Segment Start: MATERIAL FOR THIS EXERCISE
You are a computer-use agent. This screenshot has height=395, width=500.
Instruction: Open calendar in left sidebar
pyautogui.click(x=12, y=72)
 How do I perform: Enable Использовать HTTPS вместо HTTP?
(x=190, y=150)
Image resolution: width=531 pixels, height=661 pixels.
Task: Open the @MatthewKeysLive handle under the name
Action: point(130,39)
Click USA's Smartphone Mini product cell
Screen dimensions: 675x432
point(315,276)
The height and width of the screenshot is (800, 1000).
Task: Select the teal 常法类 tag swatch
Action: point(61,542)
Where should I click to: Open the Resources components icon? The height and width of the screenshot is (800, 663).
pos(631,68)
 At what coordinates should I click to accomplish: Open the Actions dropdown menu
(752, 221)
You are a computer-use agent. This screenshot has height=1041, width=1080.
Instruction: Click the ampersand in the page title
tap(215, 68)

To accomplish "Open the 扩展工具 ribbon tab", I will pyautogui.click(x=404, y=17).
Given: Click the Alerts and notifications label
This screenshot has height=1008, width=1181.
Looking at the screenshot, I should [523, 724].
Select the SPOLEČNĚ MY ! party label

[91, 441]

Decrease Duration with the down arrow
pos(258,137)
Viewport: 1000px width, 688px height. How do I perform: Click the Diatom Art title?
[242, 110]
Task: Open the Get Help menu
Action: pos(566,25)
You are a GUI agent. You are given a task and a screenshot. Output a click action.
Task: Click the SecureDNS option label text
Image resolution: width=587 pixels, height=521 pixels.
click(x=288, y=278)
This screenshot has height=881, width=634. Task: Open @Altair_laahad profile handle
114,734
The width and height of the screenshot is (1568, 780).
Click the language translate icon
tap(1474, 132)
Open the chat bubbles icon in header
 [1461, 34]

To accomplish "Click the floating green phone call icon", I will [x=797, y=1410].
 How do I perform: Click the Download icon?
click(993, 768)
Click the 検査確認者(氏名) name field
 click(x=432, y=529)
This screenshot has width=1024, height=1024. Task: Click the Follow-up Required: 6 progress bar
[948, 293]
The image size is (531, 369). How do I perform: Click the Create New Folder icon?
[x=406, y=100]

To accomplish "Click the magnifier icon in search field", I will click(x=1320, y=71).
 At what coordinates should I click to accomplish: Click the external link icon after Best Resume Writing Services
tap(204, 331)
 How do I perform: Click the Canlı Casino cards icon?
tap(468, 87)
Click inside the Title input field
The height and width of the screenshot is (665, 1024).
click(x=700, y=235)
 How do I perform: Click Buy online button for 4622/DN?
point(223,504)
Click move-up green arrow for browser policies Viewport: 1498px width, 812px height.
Segment End: MATERIAL FOR THIS EXERCISE
§ **YOUR GOAL**:
Could you copy out every record above exactly as it appears?

§ **ANSWER FOR THIS EXERCISE**:
You are a computer-use agent. This screenshot has height=395, width=500.
Instruction: Open calendar in left sidebar
pyautogui.click(x=12, y=72)
 How do I perform: Enable Использовать HTTPS вместо HTTP?
(x=190, y=150)
Image resolution: width=531 pixels, height=661 pixels.
Task: Open the @MatthewKeysLive handle under the name
Action: point(130,39)
Click USA's Smartphone Mini product cell
Screen dimensions: 675x432
point(315,276)
The height and width of the screenshot is (800, 1000).
Task: Select the teal 常法类 tag swatch
Action: point(61,542)
Where should I click to: Open the Resources components icon? The height and width of the screenshot is (800, 663).
pos(631,68)
 At what coordinates should I click to accomplish: Open the Actions dropdown menu
(752, 221)
You are a computer-use agent. This screenshot has height=1041, width=1080.
Instruction: Click the ampersand in the page title
tap(215, 68)

To accomplish "Open the 扩展工具 ribbon tab", I will pyautogui.click(x=404, y=17).
Given: Click the Alerts and notifications label
This screenshot has height=1008, width=1181.
Looking at the screenshot, I should [523, 724].
Select the SPOLEČNĚ MY ! party label

[91, 441]

Decrease Duration with the down arrow
pos(258,137)
Viewport: 1000px width, 688px height. How do I perform: Click the Diatom Art title?
[242, 110]
Task: Open the Get Help menu
Action: pos(566,25)
You are a GUI agent. You are given a task and a screenshot. Output a click action.
Task: Click the SecureDNS option label text
Image resolution: width=587 pixels, height=521 pixels.
click(x=288, y=278)
This screenshot has height=881, width=634. Task: Open @Altair_laahad profile handle
114,734
The width and height of the screenshot is (1568, 780).
Click the language translate icon
tap(1474, 132)
Open the chat bubbles icon in header
 [1461, 34]

To accomplish "Click the floating green phone call icon", I will [x=797, y=1410].
 How do I perform: Click the Download icon?
click(993, 768)
Click the 検査確認者(氏名) name field
 click(x=432, y=529)
This screenshot has width=1024, height=1024. Task: Click the Follow-up Required: 6 progress bar
[948, 293]
The image size is (531, 369). How do I perform: Click the Create New Folder icon?
[x=406, y=100]

To accomplish "Click the magnifier icon in search field", I will click(x=1320, y=71).
 At what coordinates should I click to accomplish: Click the external link icon after Best Resume Writing Services
tap(204, 331)
 How do I perform: Click the Canlı Casino cards icon?
tap(468, 87)
Click inside the Title input field
The height and width of the screenshot is (665, 1024).
click(x=700, y=235)
 How do I perform: Click Buy online button for 4622/DN?
point(223,504)
Click move-up green arrow for browser policies Viewport: 1498px width, 812px height.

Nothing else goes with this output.